AIM OF THE EXERCISE
Your task is to reproduce exactly the lines from the line with "Technologia (197, 2486)" through the end of the records below.
RECORDED INFORMATION Start Marker
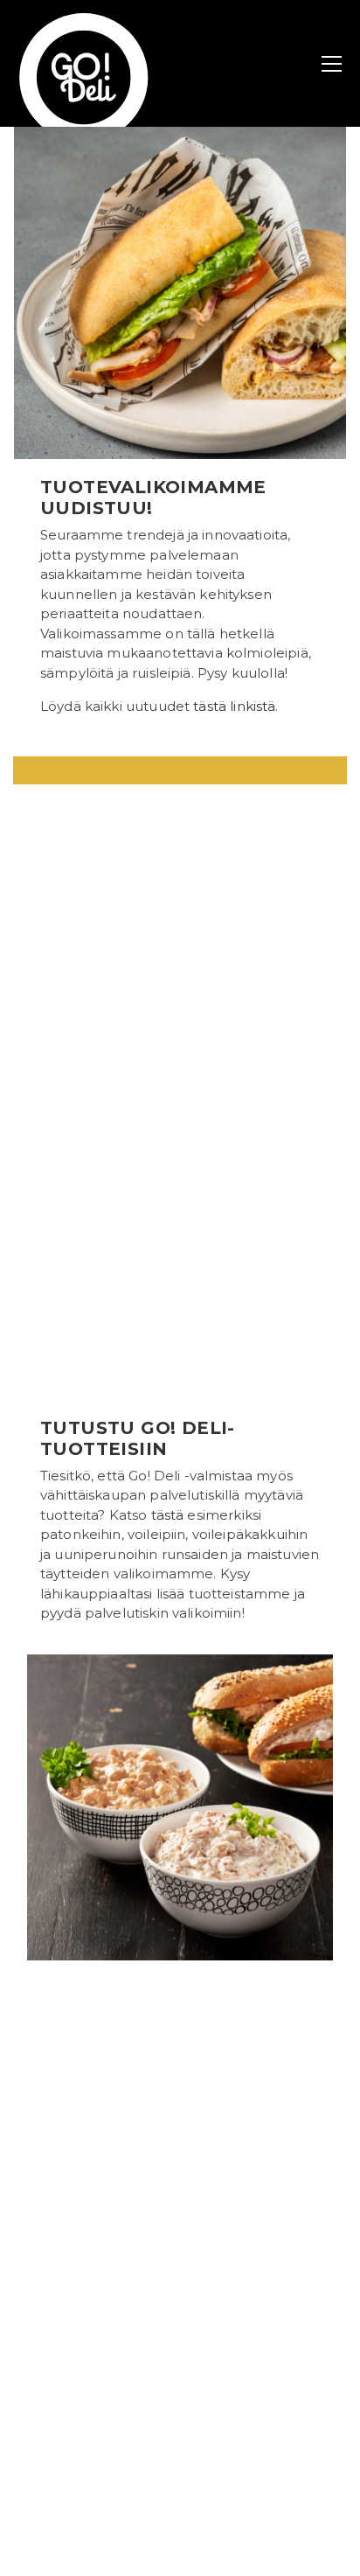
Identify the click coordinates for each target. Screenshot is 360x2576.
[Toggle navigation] (331, 64)
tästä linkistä (234, 706)
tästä (167, 1515)
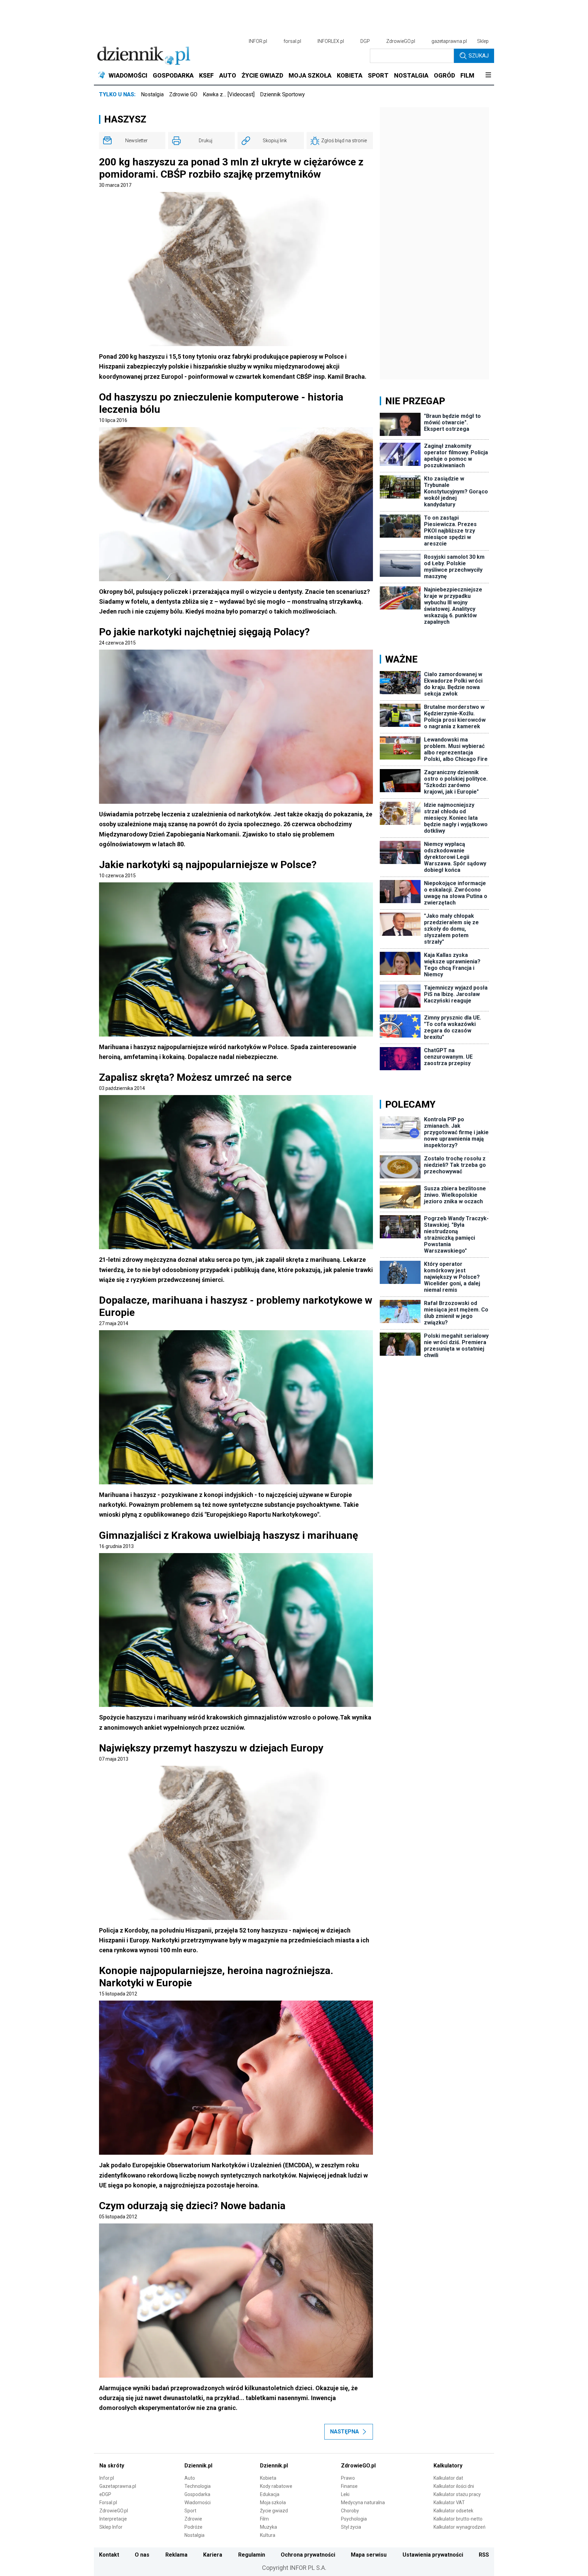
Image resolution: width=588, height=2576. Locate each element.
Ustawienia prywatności (433, 2554)
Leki (345, 2494)
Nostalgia (152, 94)
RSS (484, 2554)
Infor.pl (106, 2478)
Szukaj (479, 55)
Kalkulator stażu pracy (457, 2494)
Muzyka (268, 2527)
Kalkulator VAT (449, 2502)
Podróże (193, 2527)
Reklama (176, 2554)
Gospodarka (197, 2494)
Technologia (197, 2486)
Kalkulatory (448, 2465)
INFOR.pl (258, 41)
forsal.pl (292, 41)
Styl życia (351, 2527)
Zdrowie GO (183, 94)
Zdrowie (193, 2519)
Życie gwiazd (274, 2510)
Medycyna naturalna (363, 2502)
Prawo (348, 2478)
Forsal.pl (108, 2502)
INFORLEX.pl (330, 41)
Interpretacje (113, 2519)
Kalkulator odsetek (453, 2510)
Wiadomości (197, 2502)
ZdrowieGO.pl (400, 41)
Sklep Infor (110, 2527)
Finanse (349, 2486)
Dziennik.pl (198, 2465)
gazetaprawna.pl (449, 41)
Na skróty (111, 2465)
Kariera (212, 2554)
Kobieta (268, 2478)
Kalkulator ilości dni (454, 2486)
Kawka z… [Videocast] (229, 94)
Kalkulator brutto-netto (458, 2519)
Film (264, 2519)
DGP (365, 41)
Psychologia (354, 2519)
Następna (344, 2431)
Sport (190, 2510)
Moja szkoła (273, 2502)
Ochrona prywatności (308, 2554)
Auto (189, 2478)
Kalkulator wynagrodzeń (460, 2527)
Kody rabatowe (276, 2486)
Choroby (350, 2510)
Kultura (267, 2535)
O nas (142, 2554)
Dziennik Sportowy (282, 94)
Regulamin (251, 2554)
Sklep (483, 41)
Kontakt (109, 2554)
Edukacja (269, 2494)
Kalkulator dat (448, 2478)
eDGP (105, 2494)
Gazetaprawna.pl (117, 2486)
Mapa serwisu (369, 2554)
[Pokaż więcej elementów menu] (488, 75)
RECORDED INFORMATION End Marker
WRITTEN ANSWER
Technologia (197, 2486)
Kalkulatory (448, 2465)
INFOR.pl (258, 41)
forsal.pl (292, 41)
Styl życia (351, 2527)
Zdrowie GO (183, 94)
Zdrowie (193, 2519)
Życie gwiazd (274, 2510)
Medycyna naturalna (363, 2502)
Prawo (348, 2478)
Forsal.pl (108, 2502)
INFORLEX.pl (330, 41)
Interpretacje (113, 2519)
Kalkulator odsetek (453, 2510)
Wiadomości (197, 2502)
ZdrowieGO.pl (400, 41)
Sklep Infor (110, 2527)
Finanse (349, 2486)
Dziennik.pl (198, 2465)
gazetaprawna.pl (449, 41)
Na skróty (111, 2465)
Kariera (212, 2554)
Kobieta (268, 2478)
Kalkulator ilości dni (454, 2486)
Kawka z… [Videocast] (229, 94)
Kalkulator brutto-netto (458, 2519)
Film (264, 2519)
DGP (365, 41)
Psychologia (354, 2519)
Następna (344, 2431)
Sport (190, 2510)
Moja szkoła (273, 2502)
Ochrona prywatności (308, 2554)
Auto (189, 2478)
Kalkulator wynagrodzeń (460, 2527)
Kody rabatowe (276, 2486)
Choroby (350, 2510)
Kultura (267, 2535)
O nas (142, 2554)
Dziennik Sportowy (282, 94)
Regulamin (251, 2554)
Sklep (483, 41)
Kontakt (109, 2554)
Edukacja (269, 2494)
Kalkulator dat (448, 2478)
eDGP (105, 2494)
Gazetaprawna.pl (117, 2486)
Mapa serwisu (369, 2554)
[Pokaż więcej elementów menu] (488, 75)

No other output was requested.